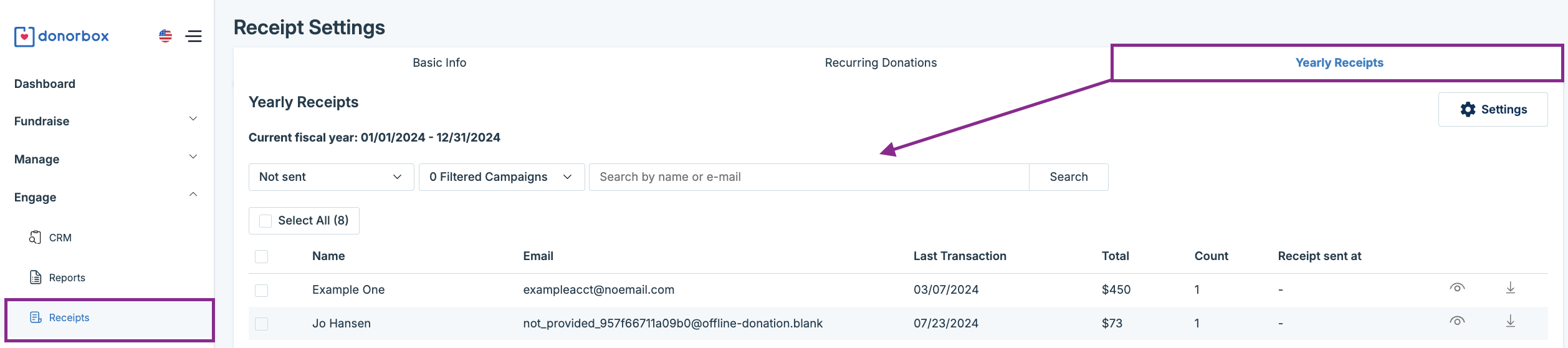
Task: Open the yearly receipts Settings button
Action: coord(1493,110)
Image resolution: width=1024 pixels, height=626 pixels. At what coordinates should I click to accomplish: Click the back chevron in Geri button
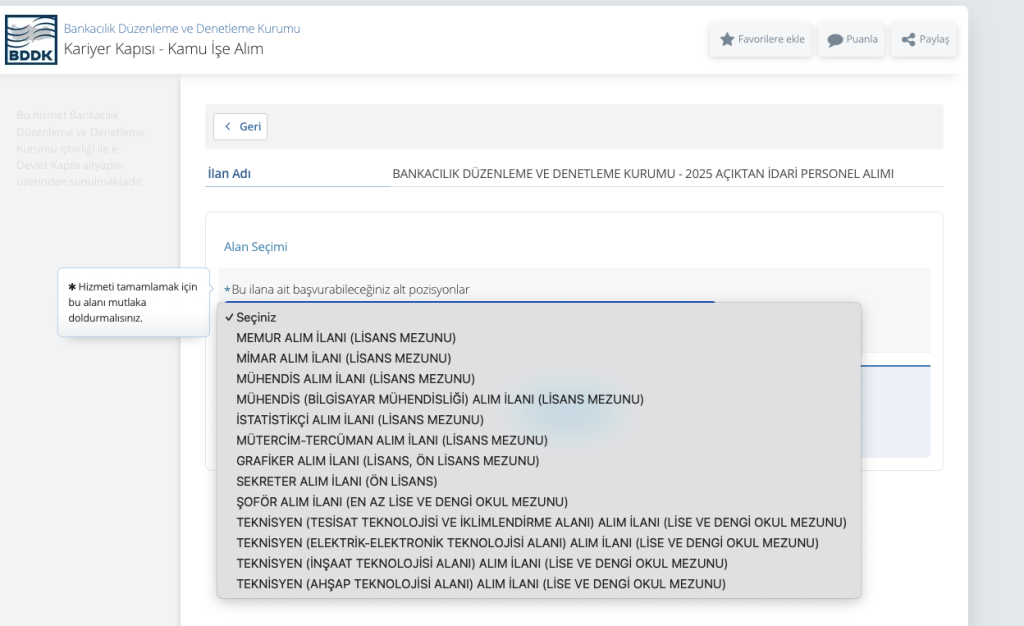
==
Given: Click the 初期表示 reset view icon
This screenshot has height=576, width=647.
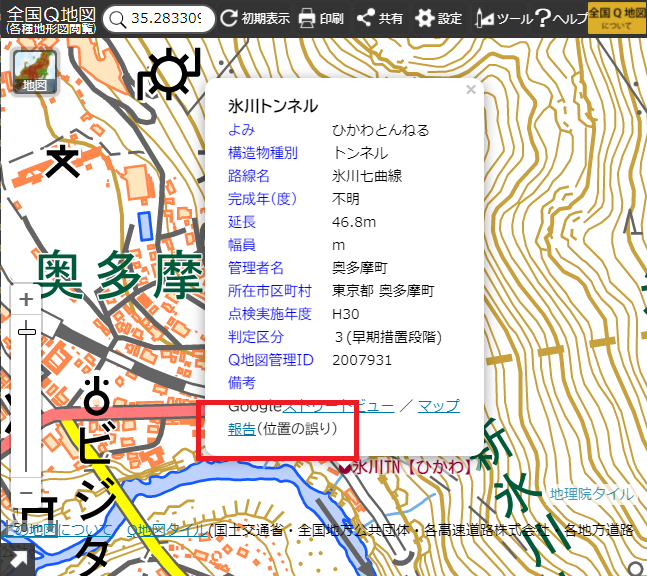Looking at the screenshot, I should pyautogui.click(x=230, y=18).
--
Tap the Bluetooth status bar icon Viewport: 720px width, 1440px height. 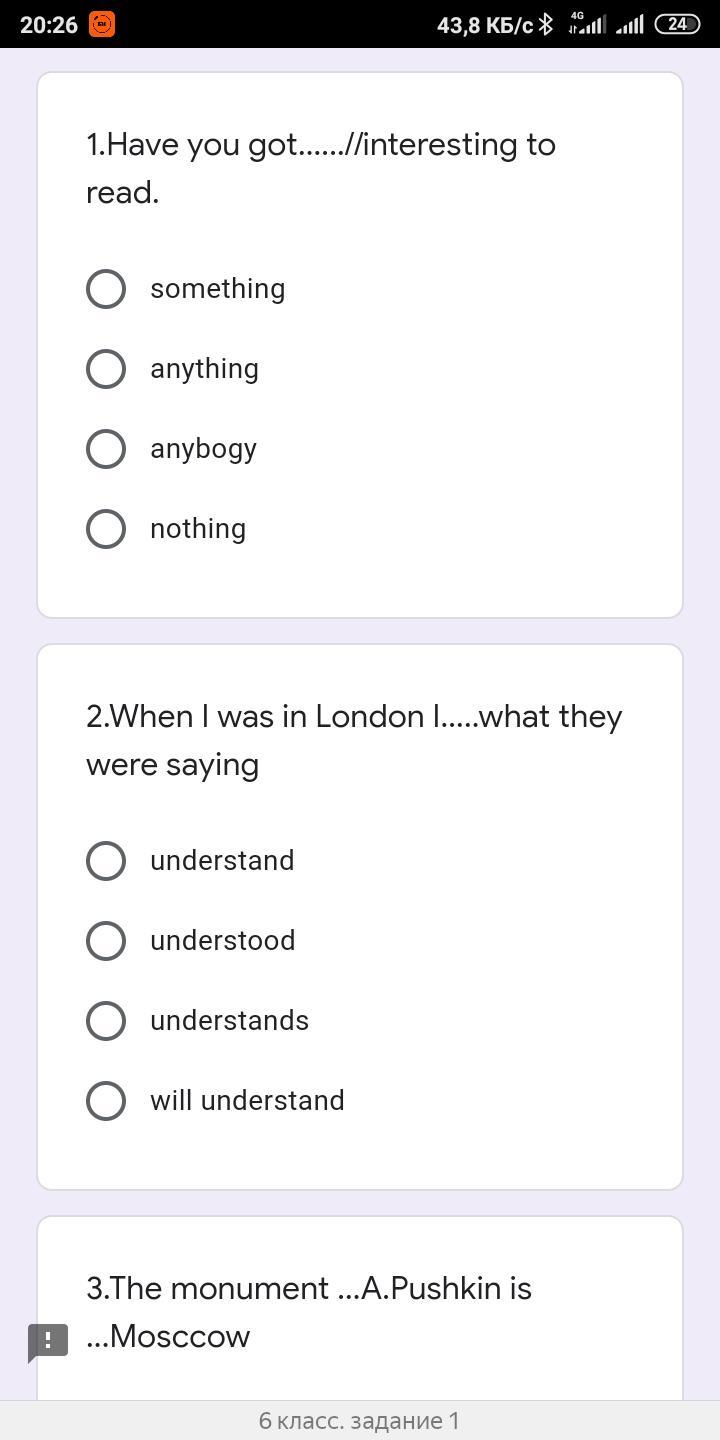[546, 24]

• [Instructions to follow] Copy the material word for word, starting at the line that holds "Given: Click the 初期表示 reset view icon" and ending at the line that holds "Looking at the", with both of those lines included. Leave out the pictures.

• [Correct answer]
Given: Click the 初期表示 reset view icon
This screenshot has height=576, width=647.
Looking at the screenshot, I should pyautogui.click(x=230, y=18).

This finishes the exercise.